<<<<

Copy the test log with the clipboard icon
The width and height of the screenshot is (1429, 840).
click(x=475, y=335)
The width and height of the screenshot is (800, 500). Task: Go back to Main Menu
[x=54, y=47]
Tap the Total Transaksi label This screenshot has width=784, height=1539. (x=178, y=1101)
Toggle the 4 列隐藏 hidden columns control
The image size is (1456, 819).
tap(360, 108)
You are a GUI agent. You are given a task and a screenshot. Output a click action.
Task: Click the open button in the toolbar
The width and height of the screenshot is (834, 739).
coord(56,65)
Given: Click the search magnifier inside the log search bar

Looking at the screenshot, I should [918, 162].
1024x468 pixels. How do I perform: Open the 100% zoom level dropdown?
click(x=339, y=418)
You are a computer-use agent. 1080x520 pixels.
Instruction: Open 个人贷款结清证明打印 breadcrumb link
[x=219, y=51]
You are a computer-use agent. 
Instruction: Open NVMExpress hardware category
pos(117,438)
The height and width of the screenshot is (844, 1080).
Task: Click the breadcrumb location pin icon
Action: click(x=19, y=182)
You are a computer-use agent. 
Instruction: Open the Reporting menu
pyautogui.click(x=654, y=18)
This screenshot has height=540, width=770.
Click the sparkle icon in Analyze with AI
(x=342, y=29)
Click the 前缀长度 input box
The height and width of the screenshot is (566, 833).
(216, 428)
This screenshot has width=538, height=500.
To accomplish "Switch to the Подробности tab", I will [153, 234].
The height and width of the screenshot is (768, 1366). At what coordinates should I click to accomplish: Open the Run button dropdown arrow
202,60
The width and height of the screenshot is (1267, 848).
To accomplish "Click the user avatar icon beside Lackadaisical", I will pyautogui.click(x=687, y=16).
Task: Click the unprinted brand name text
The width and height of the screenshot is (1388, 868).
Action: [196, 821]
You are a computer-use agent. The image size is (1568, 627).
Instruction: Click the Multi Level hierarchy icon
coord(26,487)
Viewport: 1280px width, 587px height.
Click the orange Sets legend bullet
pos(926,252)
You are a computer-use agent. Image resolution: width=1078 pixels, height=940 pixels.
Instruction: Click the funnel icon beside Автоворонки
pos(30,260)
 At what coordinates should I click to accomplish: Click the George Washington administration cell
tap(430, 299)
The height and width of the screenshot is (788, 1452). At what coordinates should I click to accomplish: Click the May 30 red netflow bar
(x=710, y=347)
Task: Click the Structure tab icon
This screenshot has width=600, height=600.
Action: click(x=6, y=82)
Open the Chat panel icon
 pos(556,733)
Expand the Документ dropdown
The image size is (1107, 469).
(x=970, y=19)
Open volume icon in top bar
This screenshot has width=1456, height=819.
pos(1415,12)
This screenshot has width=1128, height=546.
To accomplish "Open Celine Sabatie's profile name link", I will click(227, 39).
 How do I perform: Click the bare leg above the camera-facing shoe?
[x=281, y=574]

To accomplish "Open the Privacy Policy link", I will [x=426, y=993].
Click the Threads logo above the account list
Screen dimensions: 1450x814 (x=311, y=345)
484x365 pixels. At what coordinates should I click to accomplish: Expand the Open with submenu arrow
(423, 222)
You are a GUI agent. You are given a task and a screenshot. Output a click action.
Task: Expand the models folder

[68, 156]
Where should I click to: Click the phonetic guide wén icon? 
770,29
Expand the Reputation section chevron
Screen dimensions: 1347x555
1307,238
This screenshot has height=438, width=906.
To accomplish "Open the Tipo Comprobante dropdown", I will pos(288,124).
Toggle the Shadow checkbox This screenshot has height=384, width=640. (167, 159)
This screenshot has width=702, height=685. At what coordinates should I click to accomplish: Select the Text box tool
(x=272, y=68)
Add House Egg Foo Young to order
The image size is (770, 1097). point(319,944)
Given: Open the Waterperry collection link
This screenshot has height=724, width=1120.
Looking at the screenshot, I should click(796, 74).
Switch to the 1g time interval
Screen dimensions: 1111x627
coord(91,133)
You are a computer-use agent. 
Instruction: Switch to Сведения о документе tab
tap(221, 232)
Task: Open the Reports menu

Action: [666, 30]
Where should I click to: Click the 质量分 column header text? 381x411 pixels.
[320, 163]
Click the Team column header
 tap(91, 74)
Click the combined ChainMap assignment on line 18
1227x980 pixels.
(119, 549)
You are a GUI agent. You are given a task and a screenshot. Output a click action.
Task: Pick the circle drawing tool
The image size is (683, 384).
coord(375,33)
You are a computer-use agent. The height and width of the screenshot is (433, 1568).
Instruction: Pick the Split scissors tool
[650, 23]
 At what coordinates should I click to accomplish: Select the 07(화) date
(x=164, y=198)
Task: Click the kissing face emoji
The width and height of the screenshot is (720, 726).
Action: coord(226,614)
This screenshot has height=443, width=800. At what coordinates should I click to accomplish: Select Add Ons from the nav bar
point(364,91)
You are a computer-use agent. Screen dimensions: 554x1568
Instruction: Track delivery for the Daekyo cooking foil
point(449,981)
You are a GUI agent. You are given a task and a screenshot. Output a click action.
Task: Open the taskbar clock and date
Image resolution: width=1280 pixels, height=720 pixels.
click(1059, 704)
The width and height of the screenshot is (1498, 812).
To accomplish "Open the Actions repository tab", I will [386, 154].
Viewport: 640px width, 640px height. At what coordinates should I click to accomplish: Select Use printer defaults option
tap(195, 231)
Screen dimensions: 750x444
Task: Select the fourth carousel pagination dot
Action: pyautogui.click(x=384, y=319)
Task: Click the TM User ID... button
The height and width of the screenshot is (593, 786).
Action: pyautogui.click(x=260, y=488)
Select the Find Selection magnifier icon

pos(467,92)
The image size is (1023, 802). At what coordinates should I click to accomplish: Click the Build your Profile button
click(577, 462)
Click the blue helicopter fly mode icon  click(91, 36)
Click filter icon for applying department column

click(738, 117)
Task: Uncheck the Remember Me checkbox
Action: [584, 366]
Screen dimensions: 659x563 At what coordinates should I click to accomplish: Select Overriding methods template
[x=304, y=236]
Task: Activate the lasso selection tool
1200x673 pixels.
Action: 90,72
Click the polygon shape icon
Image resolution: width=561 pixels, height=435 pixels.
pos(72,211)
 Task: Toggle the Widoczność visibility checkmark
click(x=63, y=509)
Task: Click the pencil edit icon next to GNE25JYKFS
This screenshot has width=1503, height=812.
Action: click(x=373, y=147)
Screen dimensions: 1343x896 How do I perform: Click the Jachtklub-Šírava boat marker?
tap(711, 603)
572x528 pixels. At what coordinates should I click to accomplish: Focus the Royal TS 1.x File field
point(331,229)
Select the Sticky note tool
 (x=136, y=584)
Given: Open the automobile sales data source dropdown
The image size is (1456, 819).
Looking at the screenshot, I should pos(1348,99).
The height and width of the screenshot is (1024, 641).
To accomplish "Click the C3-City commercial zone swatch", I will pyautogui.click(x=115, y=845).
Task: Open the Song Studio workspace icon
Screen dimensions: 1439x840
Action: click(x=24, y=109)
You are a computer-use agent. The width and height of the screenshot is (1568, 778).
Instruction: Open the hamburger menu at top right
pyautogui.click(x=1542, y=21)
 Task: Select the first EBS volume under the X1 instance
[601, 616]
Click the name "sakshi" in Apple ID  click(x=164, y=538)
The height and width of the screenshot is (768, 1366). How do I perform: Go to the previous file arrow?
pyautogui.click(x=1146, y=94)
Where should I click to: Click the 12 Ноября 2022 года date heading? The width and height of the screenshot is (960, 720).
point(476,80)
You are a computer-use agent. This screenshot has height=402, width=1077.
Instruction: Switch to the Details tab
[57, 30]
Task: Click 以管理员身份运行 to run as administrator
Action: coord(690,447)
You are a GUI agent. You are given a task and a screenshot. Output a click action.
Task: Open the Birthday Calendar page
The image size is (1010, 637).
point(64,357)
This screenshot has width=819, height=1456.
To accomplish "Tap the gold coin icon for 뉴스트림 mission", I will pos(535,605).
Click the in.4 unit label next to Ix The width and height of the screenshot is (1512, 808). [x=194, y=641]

>>>>

- [PROBLEM STATEMENT] Please give the rows starting with the line that contains "Task: Click the Structure tab icon" and going on through the line that contains "The image size is (770, 1097). point(319,944)" as a JSON list of strings, one string per line, with blank lines left out.

- [SOLUTION TO THIS EXERCISE]
[
  "Task: Click the Structure tab icon",
  "This screenshot has width=600, height=600.",
  "Action: click(x=6, y=82)",
  "Open the Chat panel icon",
  " pos(556,733)",
  "Expand the Документ dropdown",
  "The image size is (1107, 469).",
  "(x=970, y=19)",
  "Open volume icon in top bar",
  "This screenshot has width=1456, height=819.",
  "pos(1415,12)",
  "This screenshot has width=1128, height=546.",
  "To accomplish \"Open Celine Sabatie's profile name link\", I will click(227, 39).",
  " How do I perform: Click the bare leg above the camera-facing shoe?",
  "[x=281, y=574]",
  "To accomplish \"Open the Privacy Policy link\", I will [x=426, y=993].",
  "Click the Threads logo above the account list",
  "Screen dimensions: 1450x814 (x=311, y=345)",
  "484x365 pixels. At what coordinates should I click to accomplish: Expand the Open with submenu arrow",
  "(423, 222)",
  "You are a GUI agent. You are given a task and a screenshot. Output a click action.",
  "Task: Expand the models folder",
  "[68, 156]",
  "Where should I click to: Click the phonetic guide wén icon? ",
  "770,29",
  "Expand the Reputation section chevron",
  "Screen dimensions: 1347x555",
  "1307,238",
  "This screenshot has height=438, width=906.",
  "To accomplish \"Open the Tipo Comprobante dropdown\", I will pos(288,124).",
  "Toggle the Shadow checkbox This screenshot has height=384, width=640. (167, 159)",
  "This screenshot has width=702, height=685. At what coordinates should I click to accomplish: Select the Text box tool",
  "(x=272, y=68)",
  "Add House Egg Foo Young to order",
  "The image size is (770, 1097). point(319,944)"
]